Napoli, frontone di un vecchio palazzo cadente, immondizia tecnologica tutto intorno. Prende vita, ancora una volta nel nostro Paese, l’opera brechtiana portata in patria nel 1956 da Giorgio Strehler. Considerata il capolavoro assoluto del teatro del Novecento ha sancito il connubio tra Brecht e Weill. Come hanno riportato le cronache dell’epoca, il successo è stato talmente inaspettato che gli attori avevano preso altri impegni, sicuri dell’insuccesso. Invece, questa commistione inedita tra prosa e canzoni, rende la pièce un esempio unico nel suo genere. Questi ingredienti funzionano ancora a distanza di quasi ottantacinque anni dalla prima tedesca.
L’opera da tre soldi è ispirata alla Beggar’s opera, letteralmente L’opera del mendicante, scritta nel Settecento. Ciò che aveva colpito Brecht di quella pièce era l’aspetto legato alla satira socio-politica, mostrando l’impressionante analogia tra lo spietato mondo della malavita e il non meno crudele mondo degli affari. Facendo riferimento ai fatti di cronaca degli ultimi tempi, anche in termini di crisi economica, è impressionante scoprire l’attualità di questo pezzo teatrale.
Luca De Fusco, direttore dello Stabile di Napoli, produttore e regista della nuova versione in tournée in questi giorni, afferma che è più criminale fondare una banca che rapinarla. Quest’aspetto è diventato talmente proverbiale da essere entrato nel linguaggio giornalistico. Un altro aspetto messo in luce dal metteur en scène è la crescita del fenomeno del pietismo, anche e soprattutto grazie all’ausilio del mezzo televisivo.
Se guardiamo al testo, quindi, vediamo come questi fenomeni negativi siano diventati una sorta di cartina al tornasole della società, che prevarica i valori per favorire il profitto, schiacciando i più deboli, come ad esempio i giovani. Eppure queste no men’s land, che spesso lamentano abbandono e incuria da parte dei governanti, sembrano esalare l’ultimo respiro, e invece continuano a farcela, giorno per giorno, cercando di coalizzarsi contro quella monotonia da alcuni tanto decantata.
Tornando allo spettacolo, buona la prova di Massimo Ranieri che negli anni aveva più volte mancato, per un soffio, il sogno d’interpretare Mackie Messer, spodestato prima da Michel Piccoli nella versione francese di Strehler, e successivamente da Scaparro che non era riuscito a portare in porto il progetto. L’attore, con la sua fisicità e le sue doti canore, è uno degli interpreti più poliedrici del nostro panorama artistico. Non da meno è la magistrale Lina Sastri nella parte della prostituta Jenny e Gaia Aprea in quella di Polly. Dal punto di vista musicale il jazz, la musica d’intrattenimento e l’opera lirica si mescolano meravigliosamente tra loro.

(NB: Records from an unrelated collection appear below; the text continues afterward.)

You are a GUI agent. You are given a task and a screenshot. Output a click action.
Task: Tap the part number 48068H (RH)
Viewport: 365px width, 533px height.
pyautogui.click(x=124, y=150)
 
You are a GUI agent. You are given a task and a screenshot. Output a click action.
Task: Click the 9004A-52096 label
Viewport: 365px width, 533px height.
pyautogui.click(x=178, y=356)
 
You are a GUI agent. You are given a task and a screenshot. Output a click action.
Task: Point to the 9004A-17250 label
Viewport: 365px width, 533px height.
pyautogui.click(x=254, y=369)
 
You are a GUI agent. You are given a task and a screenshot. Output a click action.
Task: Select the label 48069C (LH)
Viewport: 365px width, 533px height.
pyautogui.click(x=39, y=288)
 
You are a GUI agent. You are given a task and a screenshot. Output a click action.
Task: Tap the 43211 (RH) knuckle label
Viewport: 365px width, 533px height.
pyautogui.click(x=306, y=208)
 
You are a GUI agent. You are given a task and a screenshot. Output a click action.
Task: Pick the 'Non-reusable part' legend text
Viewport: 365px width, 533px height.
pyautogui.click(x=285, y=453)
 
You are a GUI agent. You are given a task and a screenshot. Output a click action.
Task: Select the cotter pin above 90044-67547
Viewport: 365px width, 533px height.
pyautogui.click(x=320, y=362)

L’opera da tre soldi è veramente uno spettacolo d’eccezione, una critica sociale pungente e perennemente attuale. Interessante è rileggere la storia di Mackie, Polly, Jenny e Peachum come un musical contemporaneo, ambientato tra rifiuti tecnologici e basato sul notevole apporto del grande videoartista Fabrizio Plessi, uno tra i più grandi videoartisti italiani.
Le sue scene trovano il loro punto di forza in una serie di monitor con le immagini di Napoli in bianco e nero, a raccontare la città, tanto nello sfacelo del secondo dopoguerra, quanto nella sua evoluzione di metropoli postmoderna. La dimensione atemporale della rappresentazione viene accentuata dai costumi di Giuseppe Crisolini Malatesta, anch’essi giocati sulle mille gradazioni del bianco e del nero, quasi sulla scena si svolgesse un film degli anni Cinquanta. Da vedere.